** Problems to work on **
A – For the post about Warren Buffett and insurance float below, decide whether each statement agrees with it: (i) GEICO took in $238,288 in premiums during its first year; (ii) Leo Goodwin believed auto insurance should be sold through agents; (iii) Buffett eventually owned all of GEICO. Answer yes or no for each, and quote the words of the post that settle it.
B – Carry the post about Warren Buffett and insurance float forward from its last line, writing the part that comes next.

** Reading text **

[Begin]

I’m a fan of Warren Buffett and his company, Berkshire Hathaway. Matter of fact, I enjoy reading his annual shareholder letter because it just doesn’t tell how his businesses are doing, it explains to the reader why he is in those businesses and how he makes money for his shareholders.
Back in 1936 a gentleman by the name of Leo Goodwin from Washington, D.C., became convinced that auto insurance could be standardized and sold without agents to the general public. His company was named Government Employees Insurance Company – later shortened to GEICO. That first year the company collected $238,288 in premiums. Warren Buffett learned of the company, became a partner, and later 100% owner of GEICO. Last year the company collected over $35 billion in premiums.
GEICO certainly is one of Berkshire Hathaway’s big winners over the years. And, I’ve heard Buffett talk about one way that insurance companies make money that most people don’t even realize. It’s called “Float”.
I will explain “Float” as a very basic concept of insurance companies. In essence, it is that period of time an insurance company has a client’s money from the time it is collected as a premium until it is potentially paid out as a claim. In that time period, the insurance company invests the money.
In this article, entitled “How Warren Buffet used insurance float to become the second richest person in the world” it is simply explained in these terms, “insurance float represents the available reserve, or the amount of funds available for investment once the insurer has collected premiums, but is not yet obligated to pay out in claims.”
That brings me to a discussion on an article recently written for Seeking Alpha by Anthony Indelicato. You can read the article here. Here are some statements Indelicato makes about Service Corporation International (SCI), the largest public company in death care:
- SCI is in a stable industry with long-term tailwinds
- The funeral and cemetery industry will have steady growth. As the population grows, so does the total number of deaths.

[End]

** Extracted records **
[Begin]

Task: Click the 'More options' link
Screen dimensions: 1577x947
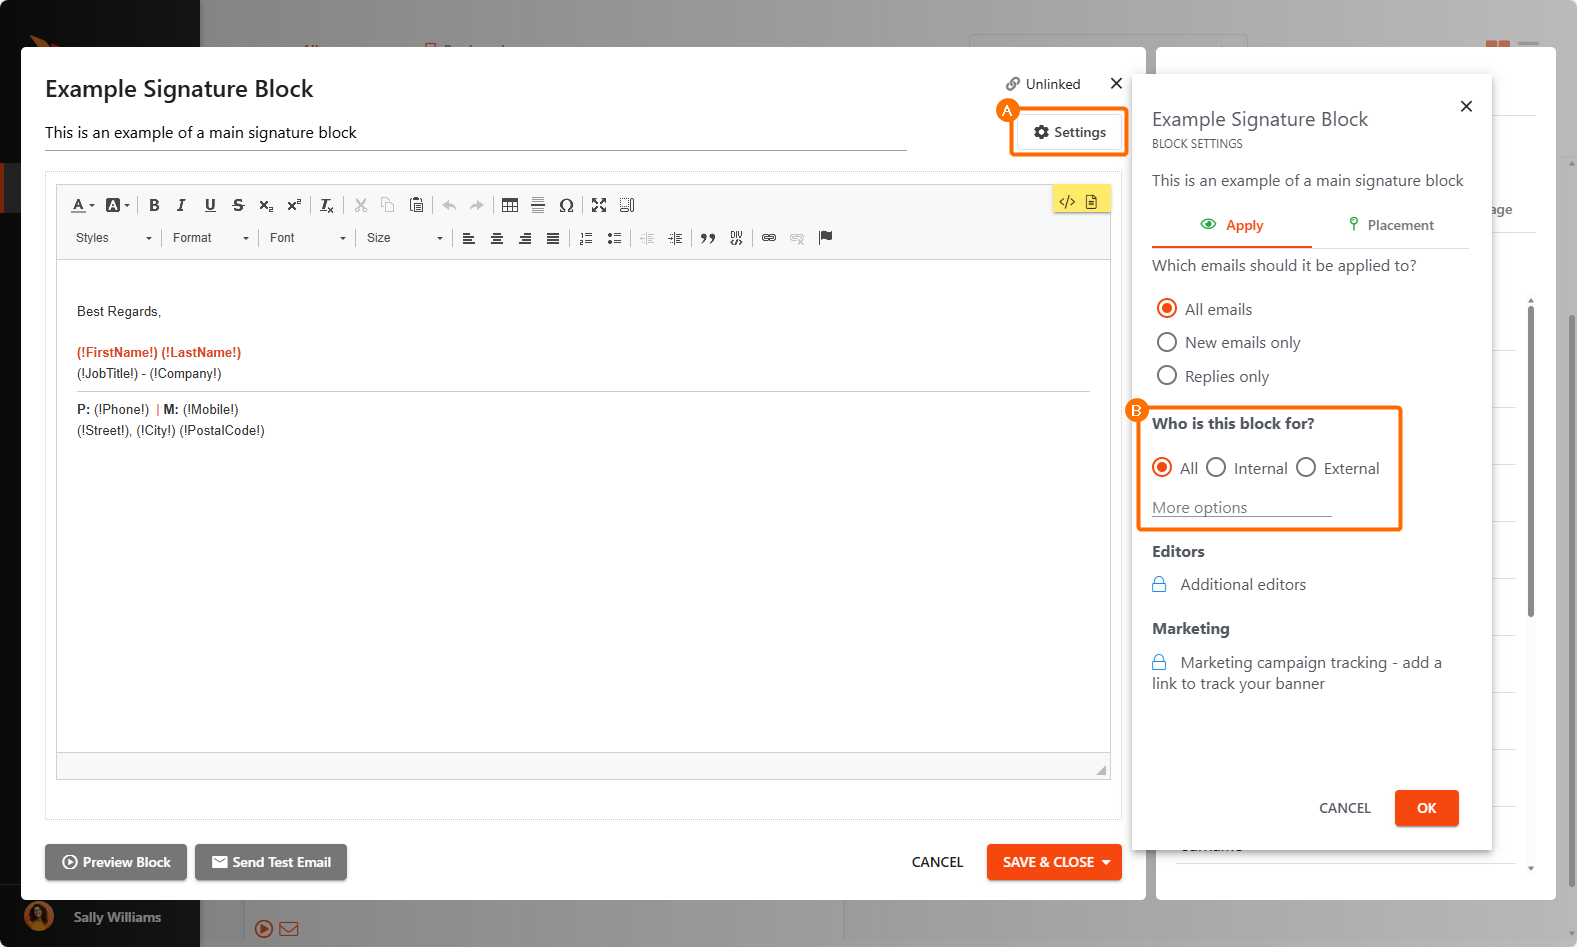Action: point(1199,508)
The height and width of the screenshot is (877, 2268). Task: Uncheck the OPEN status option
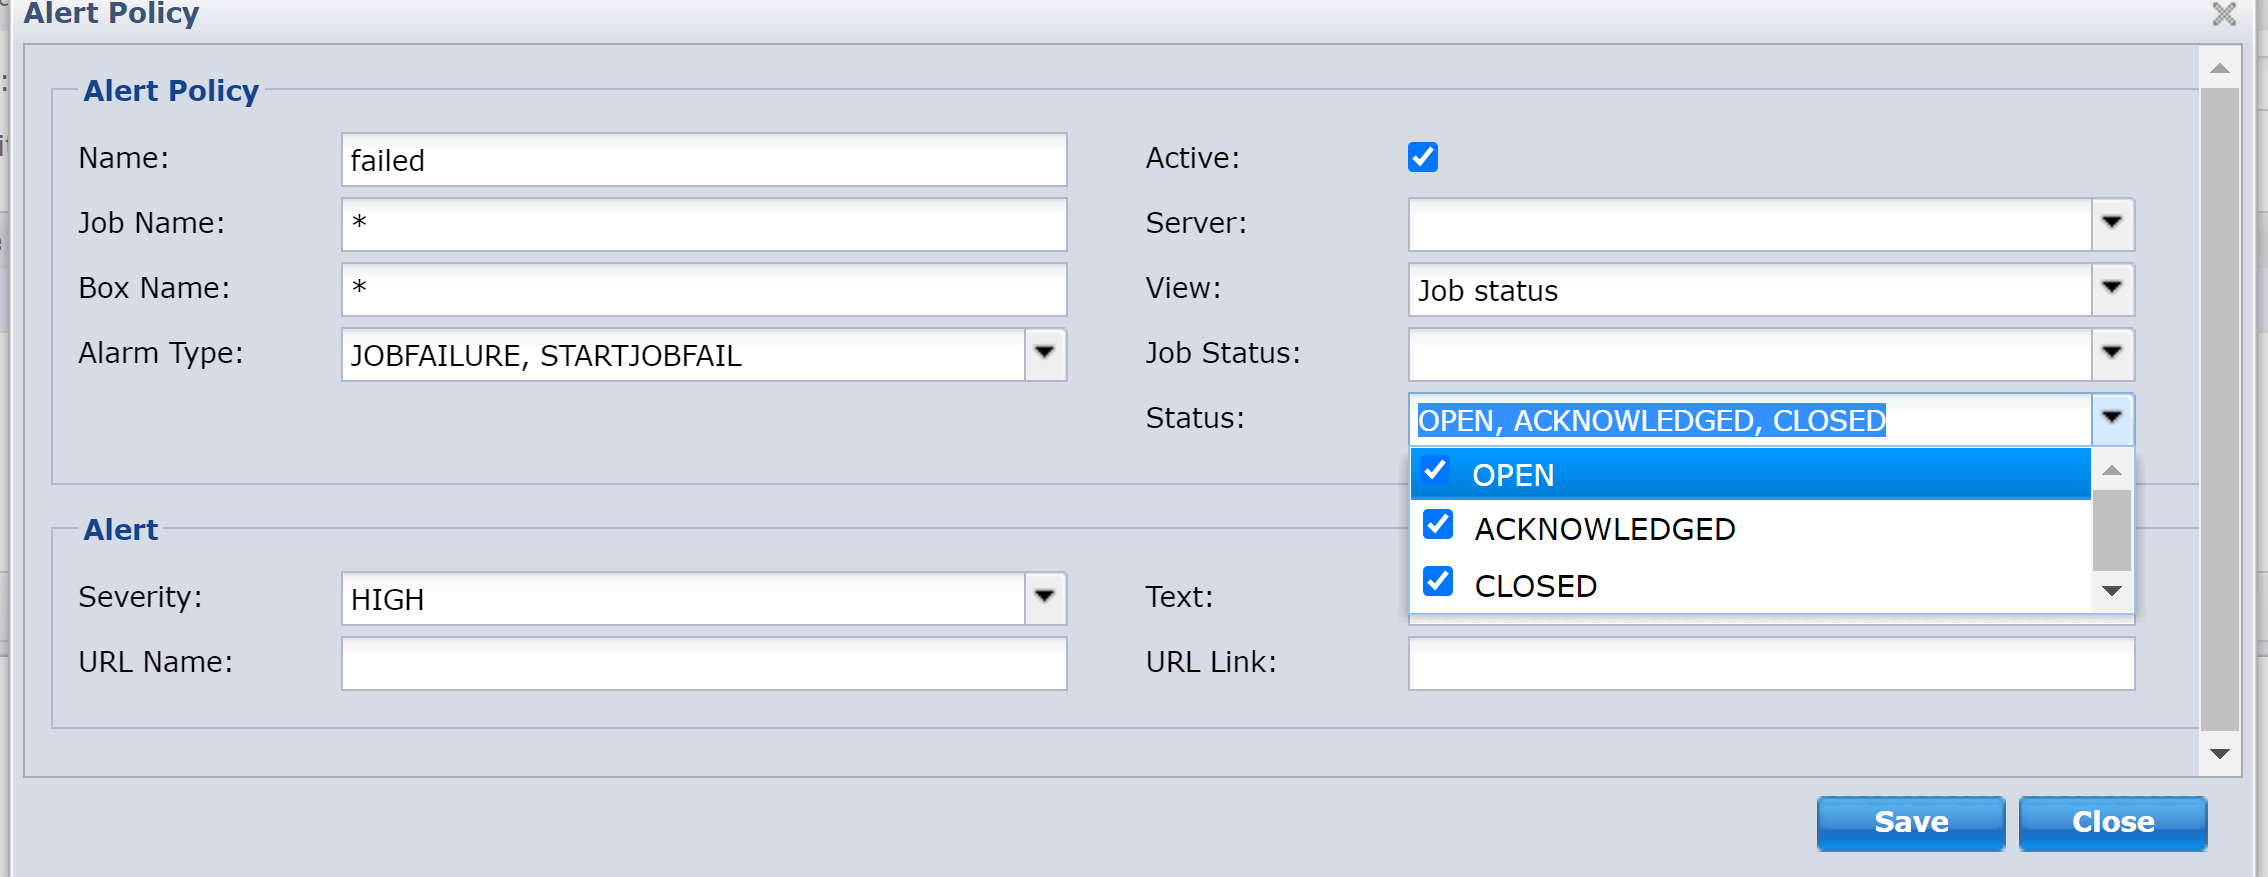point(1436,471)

[End]
[Begin]

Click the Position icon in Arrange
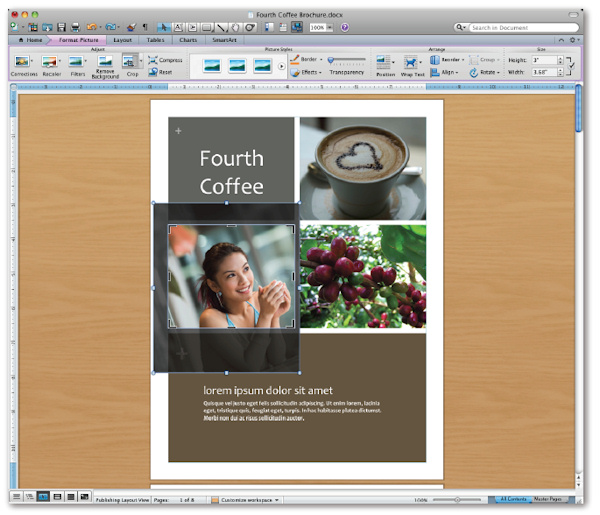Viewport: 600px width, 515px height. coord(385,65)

[End]

** Responses **
A –
(i) Yes: "That first year the company collected $238,288 in premiums."
(ii) No: "could be standardized and sold without agents to the general public."
(iii) Yes: "became a partner, and later 100% owner of GEICO."

B –
- In the past, SCI grew aggressively through acquisitions. Buying Alderwoods Group in 2006, Keystone North America in 2010, and Stewart Enterprises in 2013. At the time of acquisition these were second, fifth, and second largest in the death care industry. In 2011, they expanded their services by acquiring The Neptune Society, which is the largest cremation organization in the U.S
- With no acquisitions on the horizon, management has spent years on operating efficiencies which have finally worked their way to the income statement
And, here is where author Indelicato sees, what some may believe is an even better opportunity than being the leader in death care moving forward. Indelicato points out in his opinion:
- “SCI sees the amount of preneed sales almost doubling by 2035”
- “SCI is slowly building an unrealized value monster through investments of the preneed cash receipts”
- “This process creates float for cash that is waiting to be used.”
- “The hidden treasure chest is hidden within SCI’s float.“
Indelicato goes on to point out that, according to the most recent 10-Q filing by SCI, the fair market value of the SCI preneed trust fund was estimated to be over $6 billion of well diversified assets. Since 2018, he suggests that the fund has grown 42%.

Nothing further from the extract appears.